Stored data entries
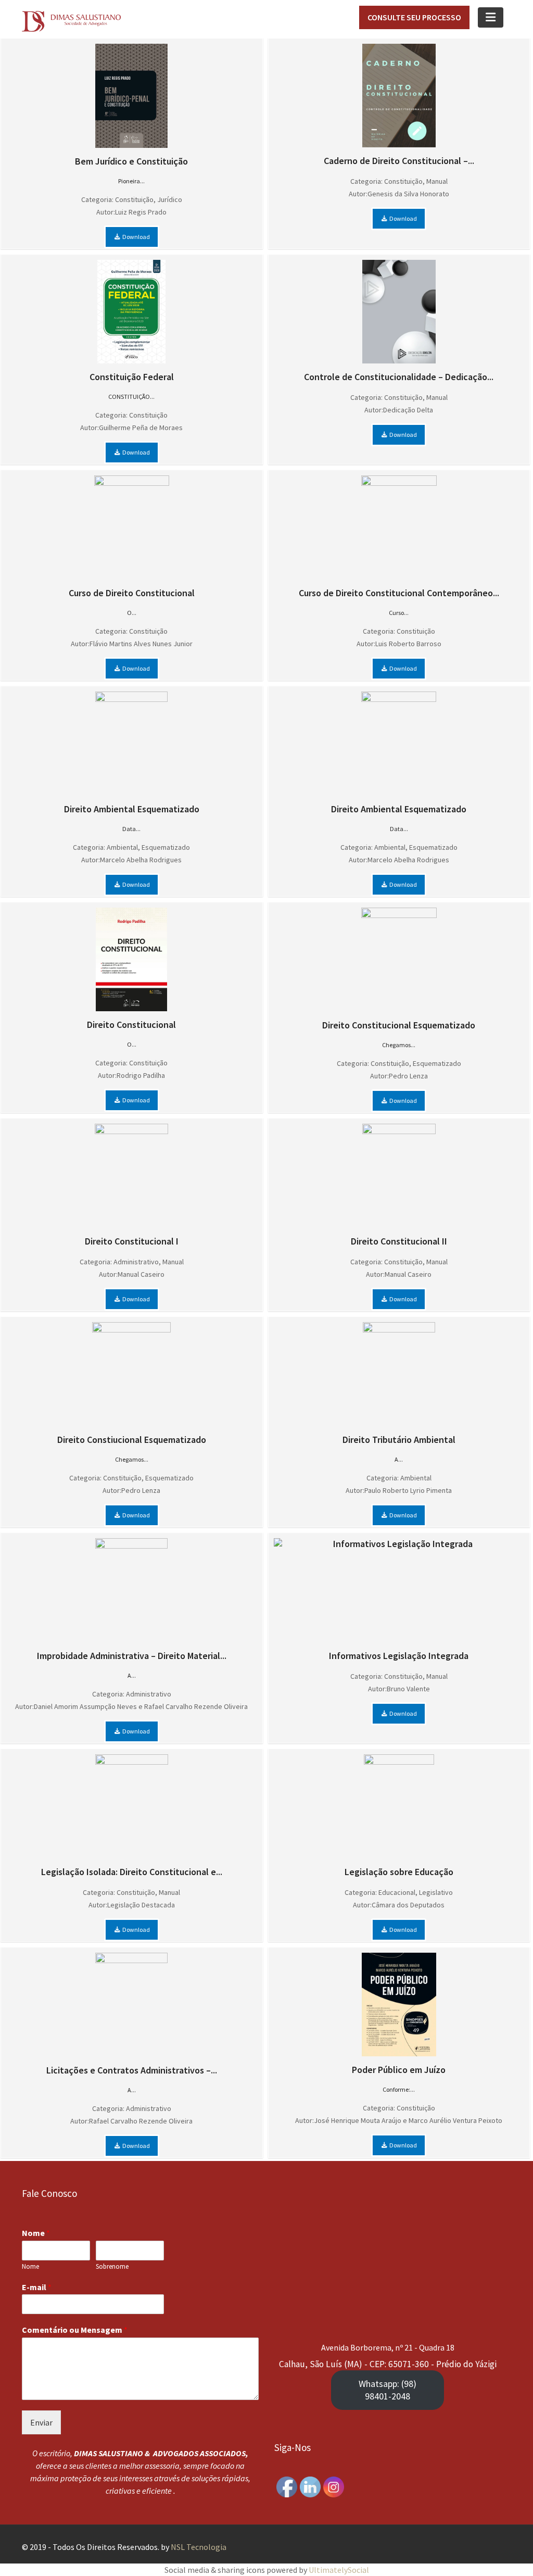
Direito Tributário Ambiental (398, 1440)
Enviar (41, 2422)
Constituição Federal (132, 377)
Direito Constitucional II (399, 1241)
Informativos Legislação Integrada (398, 1656)
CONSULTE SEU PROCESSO (414, 17)
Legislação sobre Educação (399, 1872)
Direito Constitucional (131, 1025)
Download (135, 237)
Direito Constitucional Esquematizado (398, 1025)
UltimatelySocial (339, 2570)
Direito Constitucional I (132, 1241)
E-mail (37, 2286)
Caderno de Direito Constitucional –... (399, 161)
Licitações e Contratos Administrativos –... (131, 2070)
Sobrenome (112, 2266)
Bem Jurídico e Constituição (131, 161)
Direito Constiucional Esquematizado (131, 1440)
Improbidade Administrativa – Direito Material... (131, 1656)
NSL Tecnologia (198, 2547)
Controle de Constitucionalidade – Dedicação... (398, 377)
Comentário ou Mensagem (75, 2329)
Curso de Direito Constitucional (132, 593)
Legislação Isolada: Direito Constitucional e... (131, 1872)
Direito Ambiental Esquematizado (131, 809)
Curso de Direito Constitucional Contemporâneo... (399, 593)
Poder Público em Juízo (399, 2070)
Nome (36, 2233)
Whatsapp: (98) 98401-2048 (387, 2389)
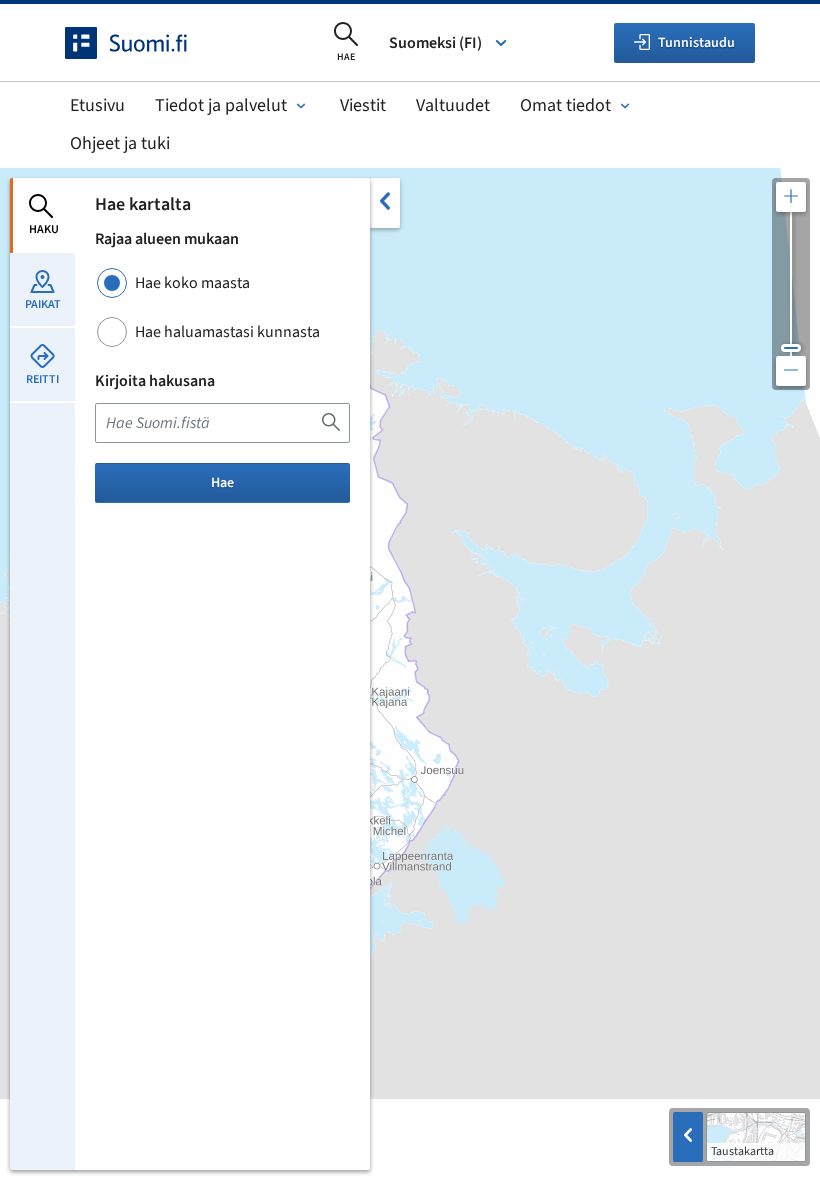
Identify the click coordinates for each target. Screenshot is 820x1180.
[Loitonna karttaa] (791, 371)
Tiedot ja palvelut (221, 105)
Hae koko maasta (192, 283)
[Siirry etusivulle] (144, 43)
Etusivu (97, 105)
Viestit (363, 105)
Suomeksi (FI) (435, 43)
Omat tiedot (565, 105)
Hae (222, 483)
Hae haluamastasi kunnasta (227, 332)
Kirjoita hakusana (155, 381)
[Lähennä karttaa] (791, 197)
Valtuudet (453, 105)
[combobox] (222, 423)
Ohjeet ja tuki (120, 143)
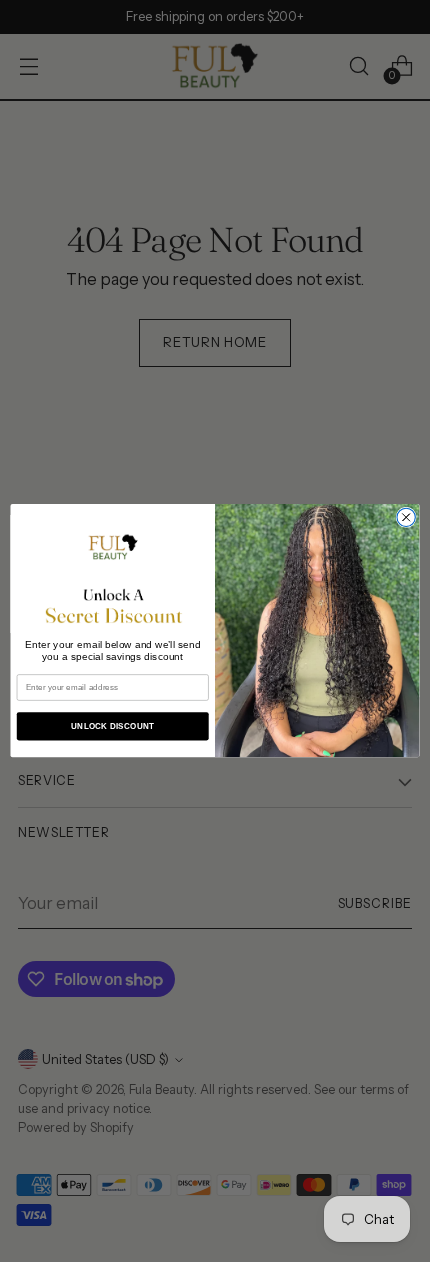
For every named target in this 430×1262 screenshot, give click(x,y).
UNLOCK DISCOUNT (112, 726)
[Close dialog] (406, 517)
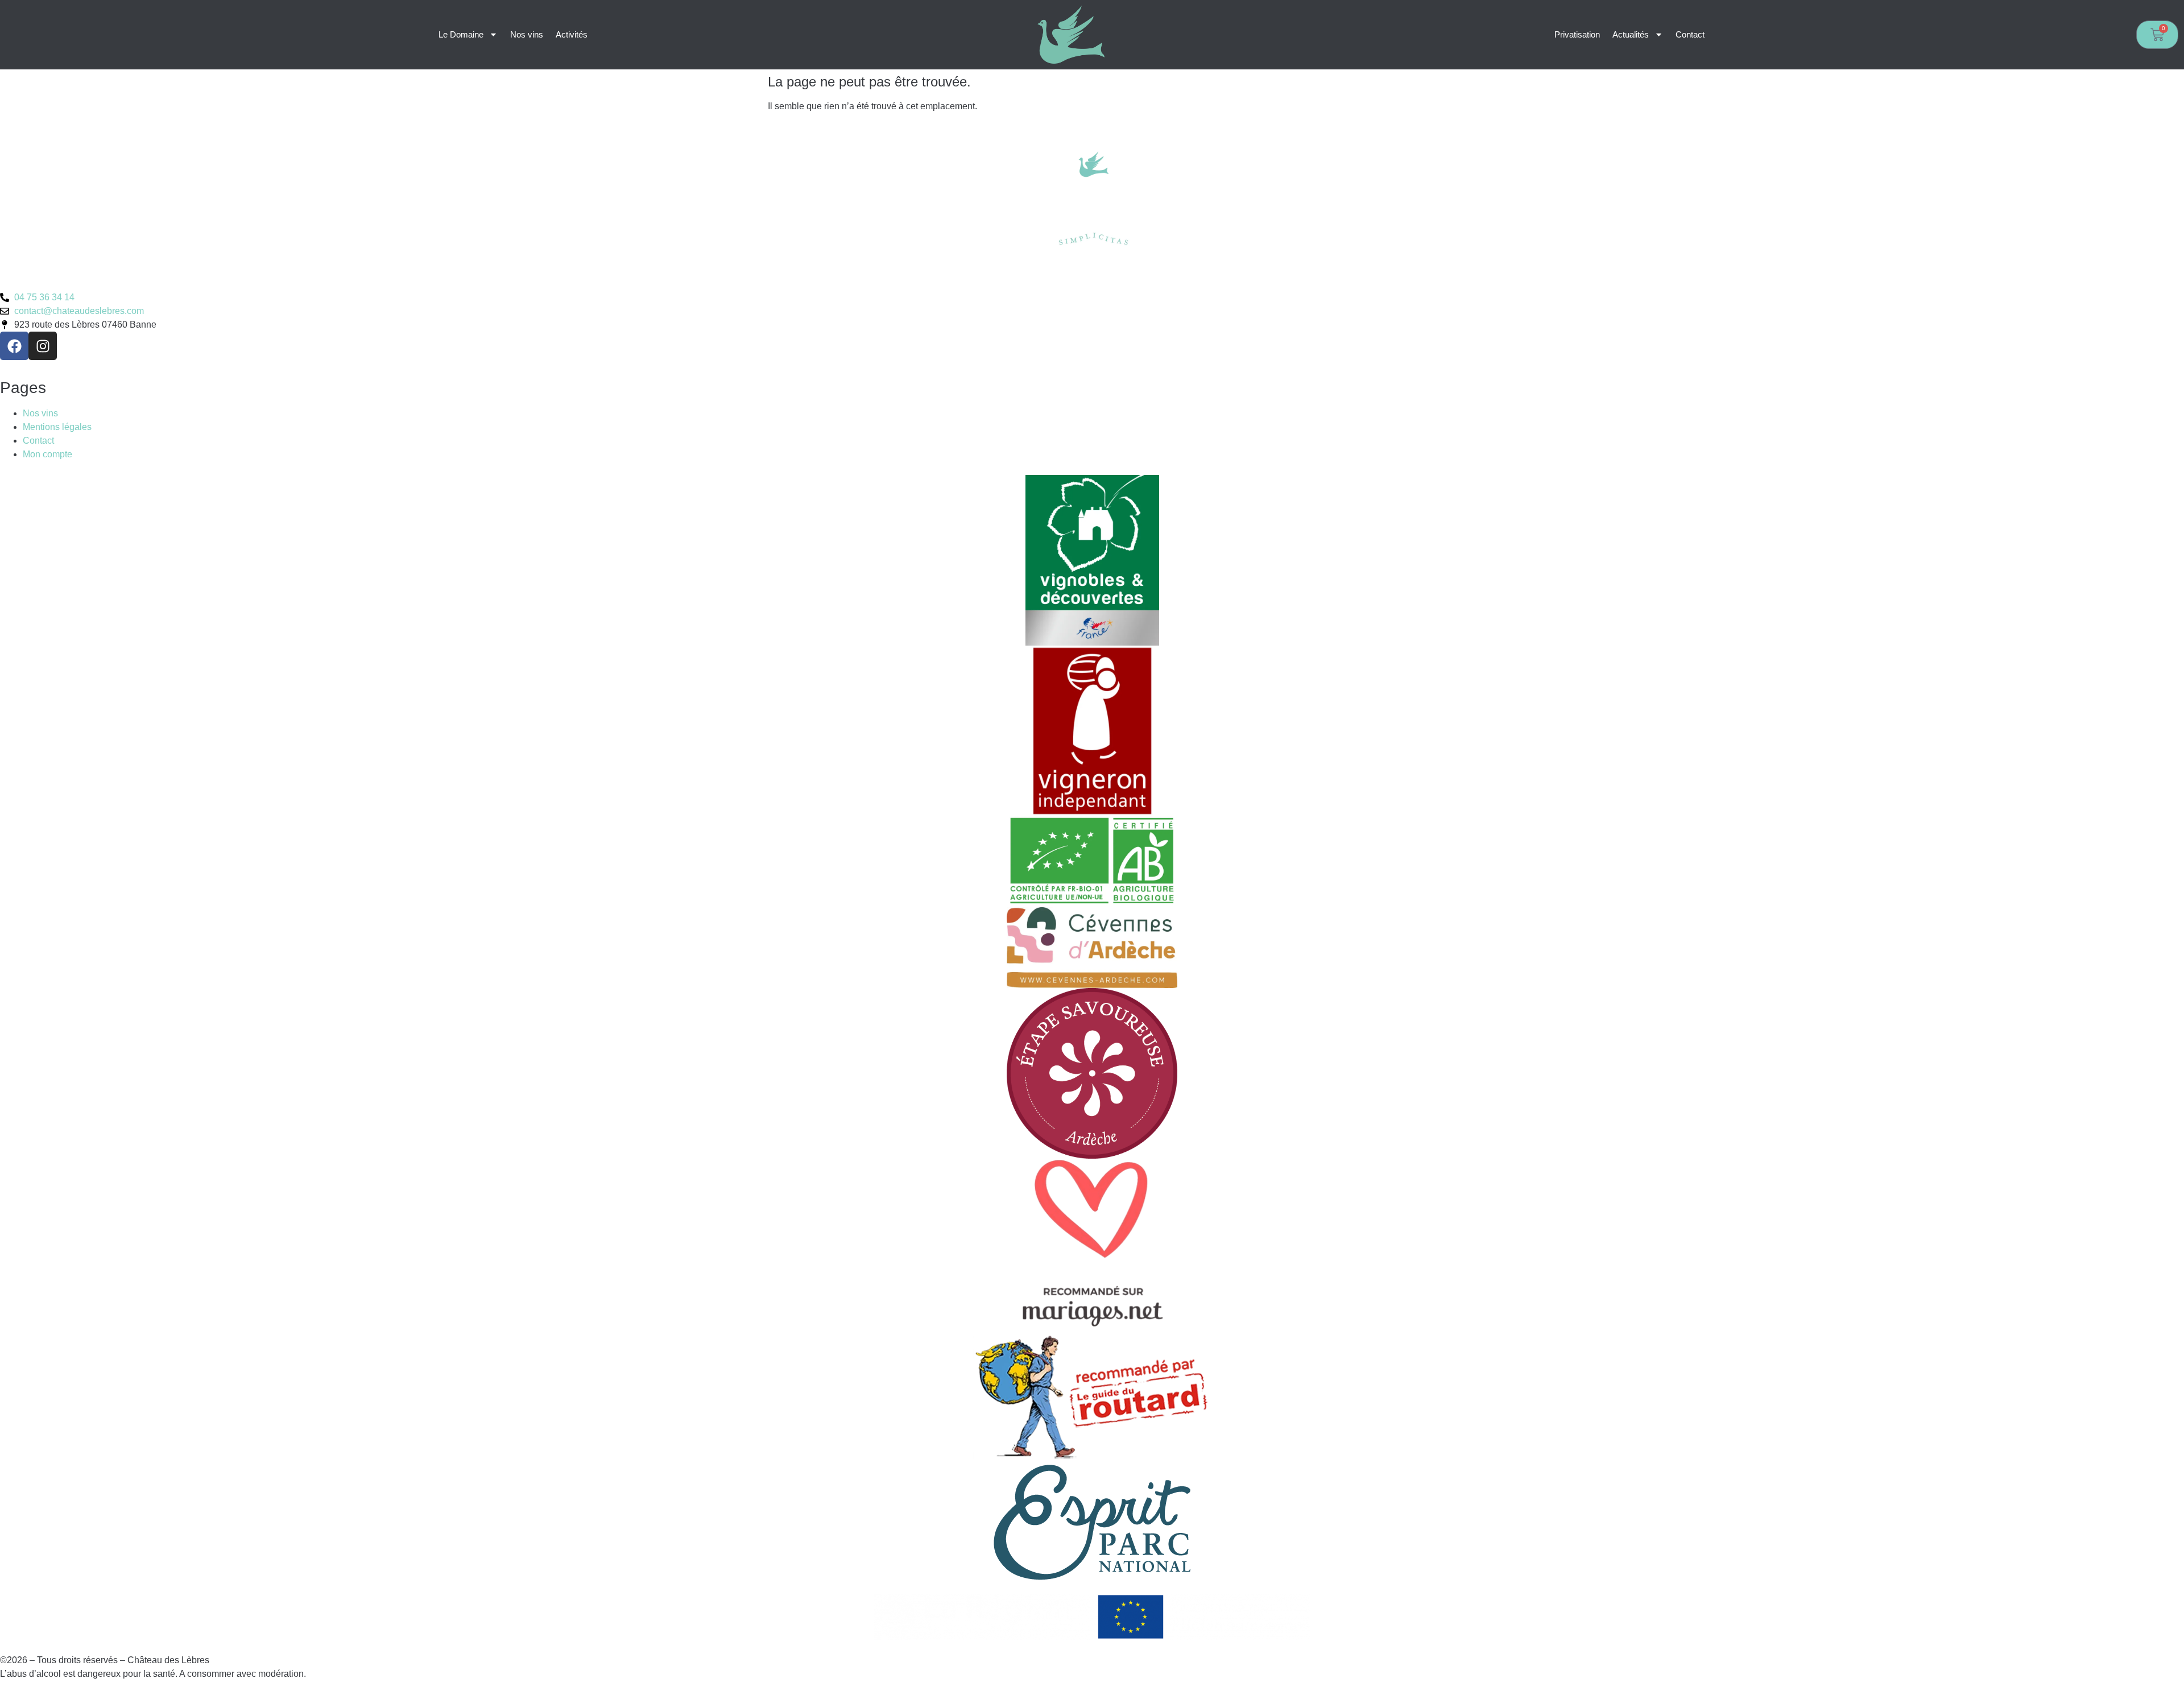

Task prompt: With the images excluded, all entries are to be given again exactly.

Response box:
Direito Tributário Ambiental (398, 1440)
Enviar (41, 2422)
Constituição Federal (132, 377)
Direito Constitucional II (399, 1241)
Informativos Legislação Integrada (398, 1656)
CONSULTE SEU PROCESSO (414, 17)
Legislação sobre Educação (399, 1872)
Direito Constitucional (131, 1025)
Download (135, 237)
Direito Constitucional Esquematizado (398, 1025)
UltimatelySocial (339, 2570)
Direito Constitucional I (132, 1241)
E-mail (37, 2286)
Caderno de Direito Constitucional –... (399, 161)
Licitações e Contratos Administrativos –... (131, 2070)
Sobrenome (112, 2266)
Bem Jurídico e Constituição (131, 161)
Direito Constiucional Esquematizado (131, 1440)
Improbidade Administrativa – Direito Material... (131, 1656)
NSL Tecnologia (198, 2547)
Controle de Constitucionalidade – Dedicação... (398, 377)
Comentário ou Mensagem (75, 2329)
Curso de Direito Constitucional (132, 593)
Legislação Isolada: Direito Constitucional e... (131, 1872)
Direito Ambiental Esquematizado (131, 809)
Curso de Direito Constitucional Contemporâneo... (399, 593)
Poder Público em Juízo (399, 2070)
Nome (36, 2233)
Whatsapp: (98) 98401-2048 (387, 2389)
Identify the click coordinates for each target. Screenshot is 820x1180.
[Loitonna karttaa] (791, 371)
Tiedot ja palvelut (221, 105)
Hae koko maasta (192, 283)
[Siirry etusivulle] (144, 43)
Etusivu (97, 105)
Viestit (363, 105)
Suomeksi (FI) (435, 43)
Omat tiedot (565, 105)
Hae (222, 483)
Hae haluamastasi kunnasta (227, 332)
Kirjoita hakusana (155, 381)
[Lähennä karttaa] (791, 197)
Valtuudet (453, 105)
[combobox] (222, 423)
Ohjeet ja tuki (120, 143)
For every named target in this 430×1262 screenshot, give click(x,y).
UNLOCK DISCOUNT (112, 726)
[Close dialog] (406, 517)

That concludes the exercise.